→ Task to complete
Stopping right after the line with "The width and height of the screenshot is (1024, 443).", please reproduce the material below exactly from its first line.

→ Material for the task
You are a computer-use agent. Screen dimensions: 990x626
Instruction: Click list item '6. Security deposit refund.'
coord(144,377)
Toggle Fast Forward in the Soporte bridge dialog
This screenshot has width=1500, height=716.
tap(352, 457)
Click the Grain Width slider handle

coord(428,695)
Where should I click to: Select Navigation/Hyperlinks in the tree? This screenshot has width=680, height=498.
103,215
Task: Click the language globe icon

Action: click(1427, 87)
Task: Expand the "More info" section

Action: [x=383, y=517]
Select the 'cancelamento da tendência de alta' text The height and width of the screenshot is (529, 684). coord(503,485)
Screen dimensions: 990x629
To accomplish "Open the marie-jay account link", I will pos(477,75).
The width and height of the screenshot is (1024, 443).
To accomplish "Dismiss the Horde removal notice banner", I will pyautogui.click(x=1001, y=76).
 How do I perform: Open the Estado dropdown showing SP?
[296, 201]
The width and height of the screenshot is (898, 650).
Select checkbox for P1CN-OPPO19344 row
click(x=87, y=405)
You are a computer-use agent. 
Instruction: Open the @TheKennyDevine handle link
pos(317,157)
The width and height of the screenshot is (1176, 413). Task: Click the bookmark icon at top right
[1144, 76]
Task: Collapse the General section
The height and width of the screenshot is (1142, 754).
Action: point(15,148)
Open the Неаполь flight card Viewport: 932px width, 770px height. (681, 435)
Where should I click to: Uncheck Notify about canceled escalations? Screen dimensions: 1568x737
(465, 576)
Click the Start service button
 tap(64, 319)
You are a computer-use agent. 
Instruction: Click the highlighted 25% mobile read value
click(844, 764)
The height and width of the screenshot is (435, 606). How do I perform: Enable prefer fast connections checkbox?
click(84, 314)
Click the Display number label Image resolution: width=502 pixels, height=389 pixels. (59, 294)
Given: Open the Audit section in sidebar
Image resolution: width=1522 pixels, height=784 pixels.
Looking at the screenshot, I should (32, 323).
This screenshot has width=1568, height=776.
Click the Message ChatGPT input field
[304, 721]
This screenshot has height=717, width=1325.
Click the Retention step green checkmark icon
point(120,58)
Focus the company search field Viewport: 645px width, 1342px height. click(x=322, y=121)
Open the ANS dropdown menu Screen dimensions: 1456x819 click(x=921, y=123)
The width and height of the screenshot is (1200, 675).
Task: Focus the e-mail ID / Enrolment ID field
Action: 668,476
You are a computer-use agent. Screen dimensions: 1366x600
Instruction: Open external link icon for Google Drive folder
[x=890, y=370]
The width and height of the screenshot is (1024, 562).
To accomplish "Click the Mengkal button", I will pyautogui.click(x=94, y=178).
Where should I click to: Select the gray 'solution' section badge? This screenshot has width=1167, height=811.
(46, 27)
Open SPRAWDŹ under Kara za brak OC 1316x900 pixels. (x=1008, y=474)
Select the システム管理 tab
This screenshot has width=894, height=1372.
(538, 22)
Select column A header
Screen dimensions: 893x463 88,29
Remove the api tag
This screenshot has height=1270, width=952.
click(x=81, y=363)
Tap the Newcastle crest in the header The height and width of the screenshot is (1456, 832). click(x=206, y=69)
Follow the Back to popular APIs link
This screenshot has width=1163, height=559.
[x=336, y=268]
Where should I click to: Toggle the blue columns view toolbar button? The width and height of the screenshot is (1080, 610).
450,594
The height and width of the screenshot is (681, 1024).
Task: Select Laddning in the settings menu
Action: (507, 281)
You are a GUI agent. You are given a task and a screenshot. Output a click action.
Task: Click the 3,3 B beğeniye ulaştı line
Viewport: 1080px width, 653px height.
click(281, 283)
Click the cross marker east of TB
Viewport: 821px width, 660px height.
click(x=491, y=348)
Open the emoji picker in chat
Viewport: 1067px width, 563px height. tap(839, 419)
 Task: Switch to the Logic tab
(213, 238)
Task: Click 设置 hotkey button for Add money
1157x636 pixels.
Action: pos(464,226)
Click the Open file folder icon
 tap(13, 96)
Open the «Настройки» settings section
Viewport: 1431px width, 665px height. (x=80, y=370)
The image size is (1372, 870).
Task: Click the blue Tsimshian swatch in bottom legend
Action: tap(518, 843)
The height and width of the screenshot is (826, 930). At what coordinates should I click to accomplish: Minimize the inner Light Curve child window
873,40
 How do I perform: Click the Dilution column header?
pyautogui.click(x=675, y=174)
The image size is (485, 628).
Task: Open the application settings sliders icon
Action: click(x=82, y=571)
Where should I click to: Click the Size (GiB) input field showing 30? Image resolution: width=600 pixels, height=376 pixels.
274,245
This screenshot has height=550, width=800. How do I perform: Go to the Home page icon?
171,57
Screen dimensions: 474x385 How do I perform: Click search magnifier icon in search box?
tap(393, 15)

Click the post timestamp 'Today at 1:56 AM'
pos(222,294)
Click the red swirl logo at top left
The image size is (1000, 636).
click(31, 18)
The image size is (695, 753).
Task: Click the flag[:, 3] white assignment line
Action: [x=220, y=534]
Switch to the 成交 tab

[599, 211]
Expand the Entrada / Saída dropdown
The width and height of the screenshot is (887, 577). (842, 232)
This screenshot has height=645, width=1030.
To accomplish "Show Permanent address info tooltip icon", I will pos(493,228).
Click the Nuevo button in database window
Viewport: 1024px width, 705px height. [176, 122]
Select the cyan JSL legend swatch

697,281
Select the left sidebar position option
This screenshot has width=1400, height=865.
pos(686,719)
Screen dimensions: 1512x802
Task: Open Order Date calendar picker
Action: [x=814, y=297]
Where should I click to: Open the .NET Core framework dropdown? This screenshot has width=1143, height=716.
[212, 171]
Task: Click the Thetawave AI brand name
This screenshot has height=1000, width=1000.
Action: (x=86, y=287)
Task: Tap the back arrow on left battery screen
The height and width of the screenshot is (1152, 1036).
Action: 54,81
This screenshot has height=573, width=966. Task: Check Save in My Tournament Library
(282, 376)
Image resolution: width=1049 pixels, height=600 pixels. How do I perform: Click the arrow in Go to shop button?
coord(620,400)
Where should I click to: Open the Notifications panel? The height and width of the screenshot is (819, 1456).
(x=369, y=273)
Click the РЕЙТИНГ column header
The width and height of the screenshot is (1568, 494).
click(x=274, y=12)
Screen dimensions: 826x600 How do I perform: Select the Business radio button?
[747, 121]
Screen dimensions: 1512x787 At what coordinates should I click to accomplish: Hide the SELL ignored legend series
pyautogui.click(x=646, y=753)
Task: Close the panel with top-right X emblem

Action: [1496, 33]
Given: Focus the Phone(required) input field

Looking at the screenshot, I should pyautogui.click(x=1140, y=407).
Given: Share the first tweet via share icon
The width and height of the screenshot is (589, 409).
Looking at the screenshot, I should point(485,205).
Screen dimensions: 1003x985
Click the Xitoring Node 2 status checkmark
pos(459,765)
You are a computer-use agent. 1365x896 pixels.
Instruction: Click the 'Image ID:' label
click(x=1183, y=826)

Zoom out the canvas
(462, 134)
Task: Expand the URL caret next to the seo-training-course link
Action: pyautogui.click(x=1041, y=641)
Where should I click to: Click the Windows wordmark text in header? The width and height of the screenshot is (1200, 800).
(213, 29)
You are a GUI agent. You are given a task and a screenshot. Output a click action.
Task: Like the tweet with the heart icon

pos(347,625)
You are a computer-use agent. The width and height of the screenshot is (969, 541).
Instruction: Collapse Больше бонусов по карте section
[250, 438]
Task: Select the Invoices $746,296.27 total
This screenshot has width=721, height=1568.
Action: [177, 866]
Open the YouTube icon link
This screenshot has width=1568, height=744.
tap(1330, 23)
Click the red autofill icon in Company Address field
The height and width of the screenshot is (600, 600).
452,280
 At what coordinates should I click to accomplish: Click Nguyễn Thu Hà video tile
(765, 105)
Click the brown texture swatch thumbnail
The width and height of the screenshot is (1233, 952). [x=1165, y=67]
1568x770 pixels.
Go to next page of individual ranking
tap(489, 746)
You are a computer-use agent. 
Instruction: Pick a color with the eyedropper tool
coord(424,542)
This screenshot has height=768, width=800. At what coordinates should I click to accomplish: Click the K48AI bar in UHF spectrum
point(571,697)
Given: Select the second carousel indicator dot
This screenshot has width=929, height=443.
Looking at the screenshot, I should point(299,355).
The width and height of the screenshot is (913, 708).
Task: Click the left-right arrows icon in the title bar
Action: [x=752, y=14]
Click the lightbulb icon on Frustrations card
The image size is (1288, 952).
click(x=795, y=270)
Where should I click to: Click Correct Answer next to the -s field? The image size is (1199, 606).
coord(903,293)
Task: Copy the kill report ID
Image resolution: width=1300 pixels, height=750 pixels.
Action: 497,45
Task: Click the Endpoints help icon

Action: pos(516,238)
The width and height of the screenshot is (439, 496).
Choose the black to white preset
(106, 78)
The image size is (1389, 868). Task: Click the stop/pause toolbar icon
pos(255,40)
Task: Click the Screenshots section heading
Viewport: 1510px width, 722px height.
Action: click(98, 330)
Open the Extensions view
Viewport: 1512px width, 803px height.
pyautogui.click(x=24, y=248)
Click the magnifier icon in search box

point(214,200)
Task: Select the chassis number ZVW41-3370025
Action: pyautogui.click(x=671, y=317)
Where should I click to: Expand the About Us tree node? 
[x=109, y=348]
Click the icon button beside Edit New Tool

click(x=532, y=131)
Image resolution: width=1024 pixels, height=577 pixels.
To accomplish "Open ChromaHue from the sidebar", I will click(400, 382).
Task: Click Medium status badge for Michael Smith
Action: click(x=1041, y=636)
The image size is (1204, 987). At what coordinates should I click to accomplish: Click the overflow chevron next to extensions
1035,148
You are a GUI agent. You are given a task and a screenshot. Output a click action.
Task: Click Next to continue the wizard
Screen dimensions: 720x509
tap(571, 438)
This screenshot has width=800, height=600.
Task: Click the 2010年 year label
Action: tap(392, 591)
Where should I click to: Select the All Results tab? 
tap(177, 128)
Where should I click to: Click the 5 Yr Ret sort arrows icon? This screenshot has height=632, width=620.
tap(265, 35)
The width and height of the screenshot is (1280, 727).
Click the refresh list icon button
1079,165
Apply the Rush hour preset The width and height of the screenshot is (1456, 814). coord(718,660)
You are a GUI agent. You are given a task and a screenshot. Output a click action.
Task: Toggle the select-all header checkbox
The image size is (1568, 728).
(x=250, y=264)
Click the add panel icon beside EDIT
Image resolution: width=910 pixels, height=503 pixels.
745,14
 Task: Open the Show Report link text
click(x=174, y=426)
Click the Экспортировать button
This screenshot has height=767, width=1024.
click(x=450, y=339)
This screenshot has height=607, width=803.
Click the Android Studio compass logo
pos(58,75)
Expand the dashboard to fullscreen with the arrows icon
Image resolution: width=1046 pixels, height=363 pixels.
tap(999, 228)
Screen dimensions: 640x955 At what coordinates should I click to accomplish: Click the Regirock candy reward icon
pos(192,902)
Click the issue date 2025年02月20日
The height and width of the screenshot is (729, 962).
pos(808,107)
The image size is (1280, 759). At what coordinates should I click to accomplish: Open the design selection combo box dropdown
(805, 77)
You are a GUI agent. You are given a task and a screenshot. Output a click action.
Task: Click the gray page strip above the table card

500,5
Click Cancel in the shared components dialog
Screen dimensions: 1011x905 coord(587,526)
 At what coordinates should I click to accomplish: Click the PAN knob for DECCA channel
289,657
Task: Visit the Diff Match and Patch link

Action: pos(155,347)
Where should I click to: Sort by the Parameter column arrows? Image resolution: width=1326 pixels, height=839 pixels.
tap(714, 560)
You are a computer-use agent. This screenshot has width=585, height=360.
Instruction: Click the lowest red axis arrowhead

→ Solution
You are a computer-use agent. Screen dimensions: 990x626
Instruction: Click list item '6. Security deposit refund.'
coord(144,377)
Toggle Fast Forward in the Soporte bridge dialog
This screenshot has width=1500, height=716.
tap(352, 457)
Click the Grain Width slider handle

coord(428,695)
Where should I click to: Select Navigation/Hyperlinks in the tree? This screenshot has width=680, height=498.
103,215
Task: Click the language globe icon

Action: click(1427, 87)
Task: Expand the "More info" section

Action: [x=383, y=517]
Select the 'cancelamento da tendência de alta' text The height and width of the screenshot is (529, 684). coord(503,485)
Screen dimensions: 990x629
To accomplish "Open the marie-jay account link", I will pos(477,75).
The width and height of the screenshot is (1024, 443).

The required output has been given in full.